FIG. 1 is a perspective view schematically showing the main parts of an embodiment of the coordinate detection device according to the present invention, FIG. 2 is a partially enlarged view of FIG. 1, and FIG. An equivalent circuit diagram, FIG. 4 is a circuit diagram showing a current value discrimination circuit of an embodiment of the coordinate detection device according to the present invention, and FIG. 5 is a perspective view schematically showing the main parts of a conventional coordinate detection device.
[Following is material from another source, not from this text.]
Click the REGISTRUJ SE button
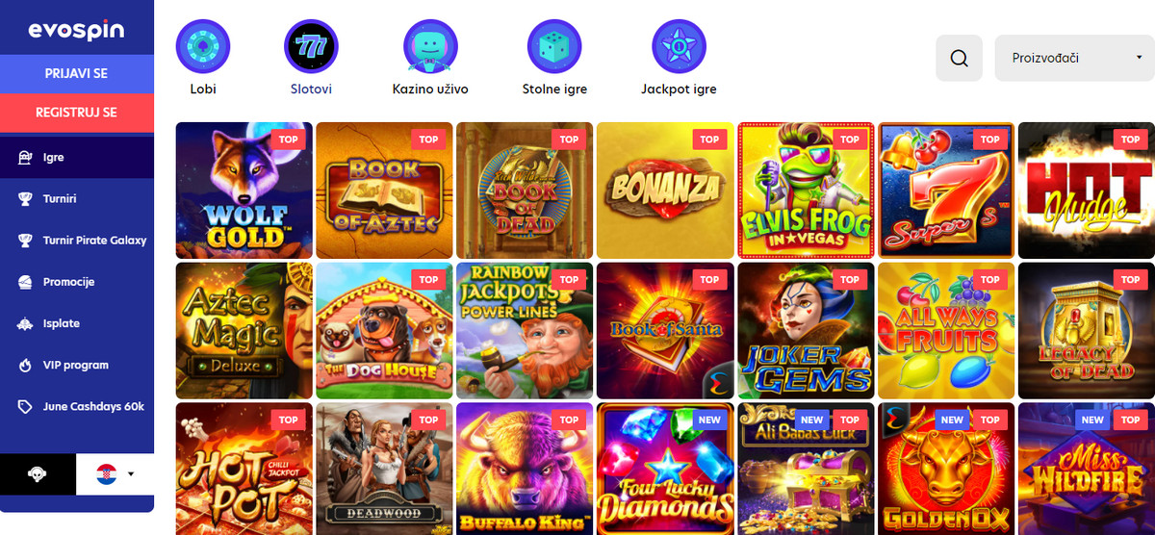 point(76,113)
Figure 6 is a configuration diagram showing the main parts of another conventional coordinate detection device, Figure 7 is a circuit diagram showing the equivalent circuit of Figure 6, and Figure 8 is a measurement using the coordinate detection device shown in Figure 6. 3 is a graph showing the relationship between distance and current ratio. la, lb...first detection resistor, 2...first switch means, 3...first resistance plate, 3a to 3g...wire electrode, 4...second resistor Plate, 4a to 4h... Line electrode, 5... Second switch means, 6a, 6b... Second detection resistor, 7... Constant current power supply, 8... Contact point, 9 .9'...Current value discrimination circuit.

Claims (1)

[Claims] a first resistance plate having a plurality of parallel line electrodes formed on the resistance film; and a second resistance plate having a plurality of parallel line electrodes orthogonal to the plurality of line electrodes of the first resistance plate formed on the resistance film. 2 resistance plates,
a first switch means for sequentially selecting two line electrodes separated by at least one line electrode from the plurality of line electrodes of the first resistance plate; and at least one line electrode from the plurality of line electrodes of the second resistance plate. a second switch means for sequentially selecting two wire electrodes separated by one wire electrode; a power source; and a second switch means for detecting a current supplied from the power source and corresponding to a pressed position of the resistor plate; A coordinate detection device comprising current value determining means for determining whether a value is within a desired range.